Schoa

Erinnerung heute

»Wie relevant ist das Thema für die vierte Generation?«: Vorstellung des Gedenkkonzepts im NS-Dokumentationszentrum Foto: Marina Maisel

Das digitale Zeitalter verändert auch die Holocaust-Erinnerungskultur. Das Multimediaprojekt #uploading_holocaust, das unter der Federführung des Bayerischen Rundfunks entstand und interessierten Besuchern im NS-Dokumentationszentrum näher erläutert wurde, geht der Frage nach, wie Jugendliche in Deutschland und Israel mit der Erinnerung an die Schoa umgehen – und wie ihrer Meinung nach ein zeitgemäßer Umgang mit dem komplexen Thema aussehen könnte.

Jedes Jahr reisen etwa 30.000 israelische Schüler nach Polen, an die ehemaligen Stätten des systematisierten Massenmordes, um die Erinnerung an die Geschichte der Juden in Europa und den Holocaust lebendig zu halten.
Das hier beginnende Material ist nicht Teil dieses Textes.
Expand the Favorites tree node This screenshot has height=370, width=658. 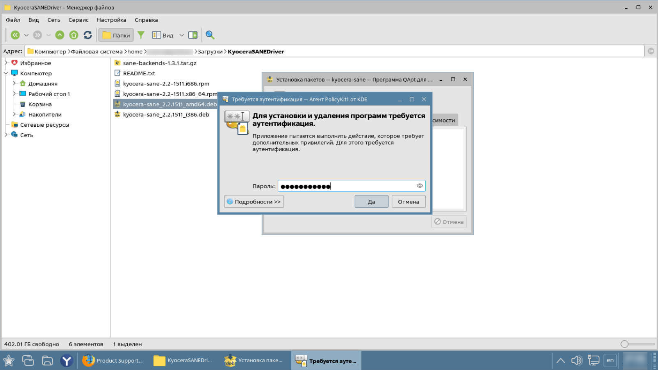click(x=6, y=63)
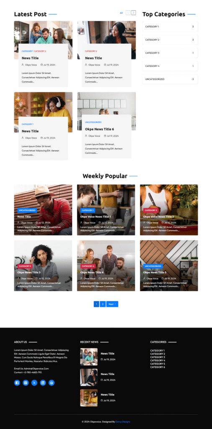Click first Recent News thumbnail in footer
212x429 pixels.
point(89,357)
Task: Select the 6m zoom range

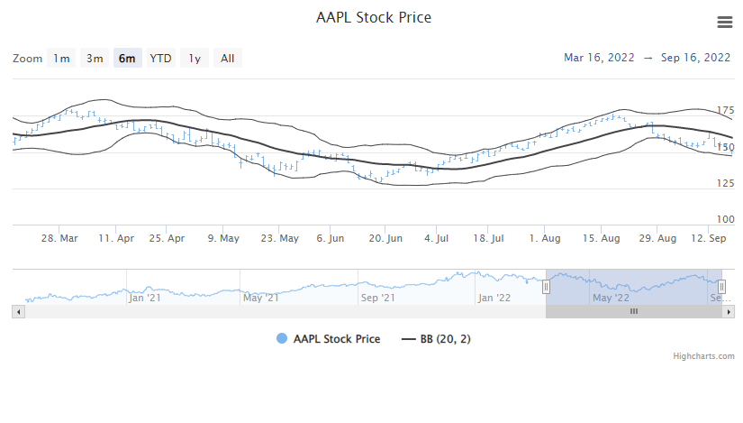Action: [x=128, y=59]
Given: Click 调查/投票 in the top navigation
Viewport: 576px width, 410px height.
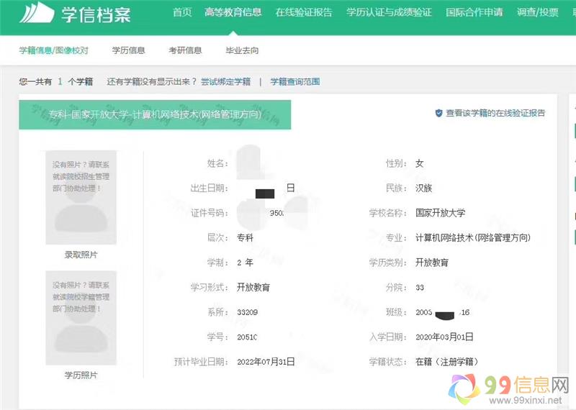Looking at the screenshot, I should (537, 12).
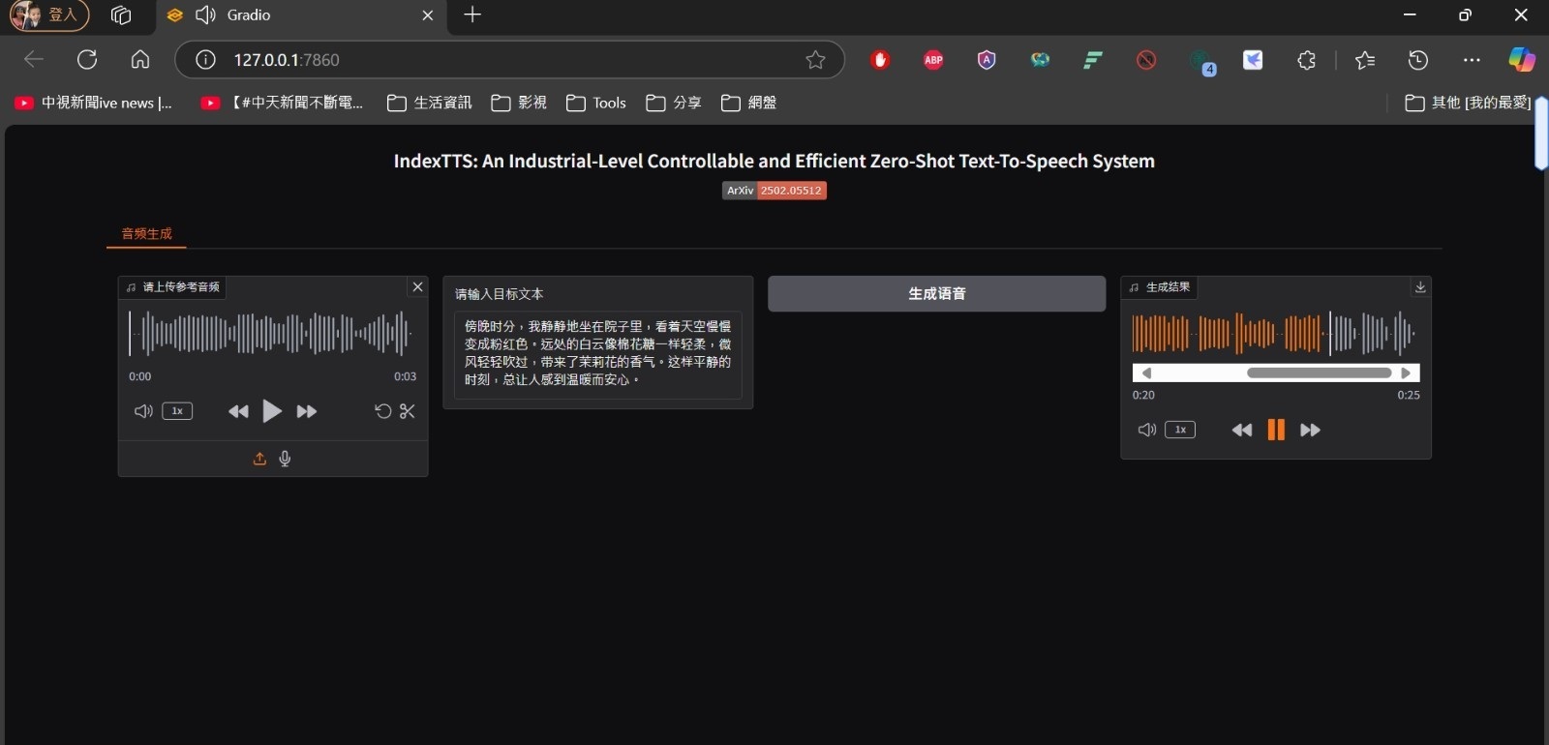Viewport: 1549px width, 745px height.
Task: Click the upload file icon under reference audio
Action: [259, 459]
Diese besonderen Klassenfahrten werden in Israel auch »Journey to Poland« genannt.

Videos werden dabei für die Jugendlichen zu einem wichtigen Instrument des Erinnerns. Auf ihrer Reise filmen sie jeden Zeitzeugen, jede Gaskammer und jede Gedenkfeier sowie sehr private, emotionale Momente, in denen sie versuchen, das Erlebte zu begreifen. So produzieren sie ihren ganz eigenen Blick auf die Geschichte, laden die Videos auf YouTube hoch und teilen sie in den sozialen Netzwerken.
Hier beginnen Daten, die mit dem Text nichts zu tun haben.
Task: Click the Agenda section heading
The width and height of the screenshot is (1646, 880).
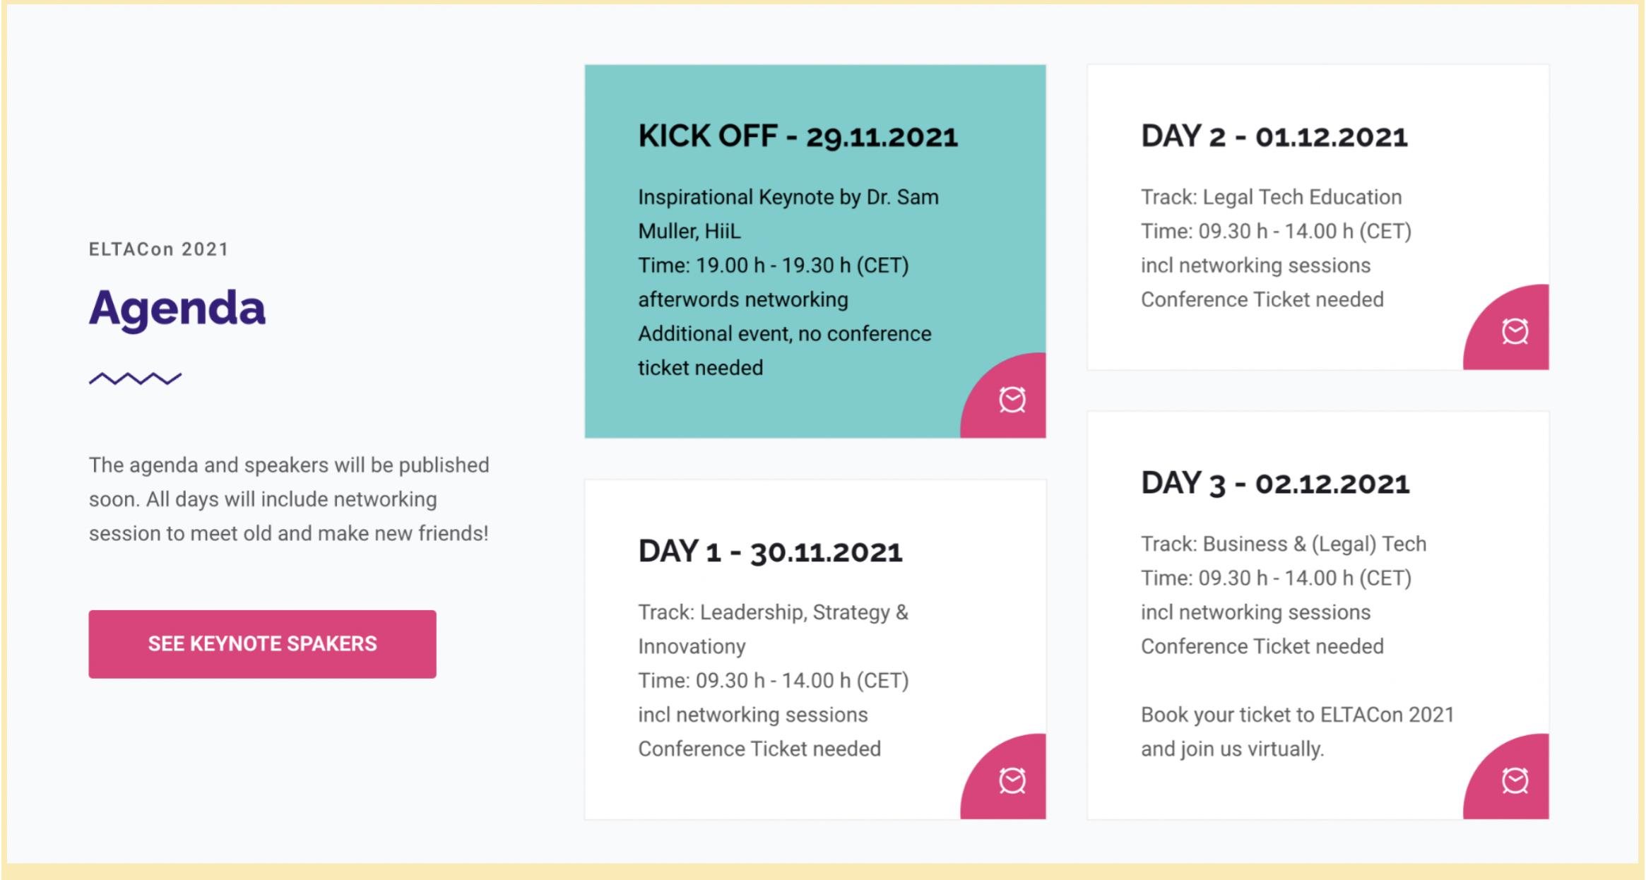Action: pyautogui.click(x=177, y=309)
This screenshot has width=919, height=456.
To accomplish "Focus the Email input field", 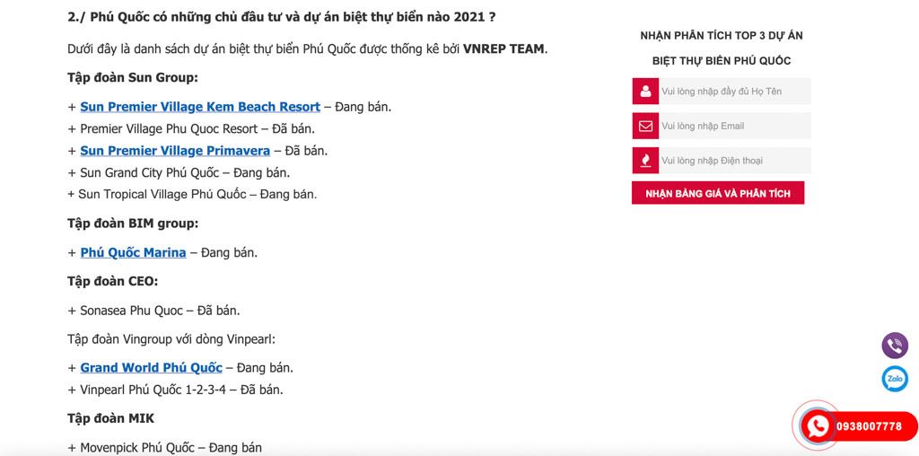I will (734, 127).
doku Die beiden israelischen Regisseure Udi Nir und Sagi Bornstein haben aus vielen einzelnen Beiträgen den Dokumentarfilm #uploading_holocaust produziert. Es ist die erste Dokumentation, die zu 100 Prozent aus YouTube-Material besteht und die zeigt, wie sich die Erinnerung an den Holocaust im digitalen Zeitalter bereits verändert hat. Der Film, der junge Israelis auf ihrer Reise in ehemalige Konzentrationslager und Gedenkstätten begleitet, wurde für mehrere Auszeichnungen nominiert.

Realisiert werden konnte das Projekt #uploading_holocaust durch eine umfassende, Ländergrenzen überschreitende Koproduktion, an der die Filmproduktion Gebrüder Beetz mitwirkte, der ORF, Rundfunk Berlin-Brandenburg (rbb) und der israelische Sender Keshet unter Federführung des Bayerische Rundfunks. Gefördert wird das Projekt vom Medienboard Berlin-Brandenburg, dem Nationalfonds Österreich, dem Zukunftsfonds Österreich und der Bayerischen Landeszentrale für politische Bildung mit Unterstützung von erinnern.at sowie der Agentur für Bildung.
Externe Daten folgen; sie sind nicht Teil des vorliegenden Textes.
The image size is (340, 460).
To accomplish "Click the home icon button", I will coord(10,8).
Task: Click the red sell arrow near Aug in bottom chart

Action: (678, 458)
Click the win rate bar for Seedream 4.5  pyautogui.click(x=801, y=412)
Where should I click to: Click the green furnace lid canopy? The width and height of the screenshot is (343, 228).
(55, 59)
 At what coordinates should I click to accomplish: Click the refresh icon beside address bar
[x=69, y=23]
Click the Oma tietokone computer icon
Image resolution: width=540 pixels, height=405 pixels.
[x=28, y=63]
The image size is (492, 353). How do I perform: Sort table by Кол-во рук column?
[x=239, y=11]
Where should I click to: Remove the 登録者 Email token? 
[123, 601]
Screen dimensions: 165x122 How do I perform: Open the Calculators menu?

Die crossmediale Initiative, in der auch das vermeintliche Desinteresse deutscher Jugendlicher an dem Thema auf dem Prüfstand steht, wird auf der Website www.uploading-holocaust.com weitergeführt. Durch eine Kombination aus Videomaterial des Dokumentarfilms und einem interaktiven Fragebogen nähert sich #uploading_holocaust im Netz der zentralen Frage: »Wie geht Erinnern heute?«

fragen Das Webprojekt konfrontiert deutschsprachige Jugendliche mit den YouTube-Videos der israelischen Schüler und nimmt sie zum Anlass, die eigene Haltung in Bezug auf die Schoa zu reflektieren: Wie relevant ist das Thema für die vierte Generation überhaupt noch? Inwiefern können deutschsprachige Jugendliche die Emotionen der israelischen Jugendlichen nachvollziehen? Welche Berührungsängste gibt es zwischen den Nachfahren der Opfer und Täter heute noch?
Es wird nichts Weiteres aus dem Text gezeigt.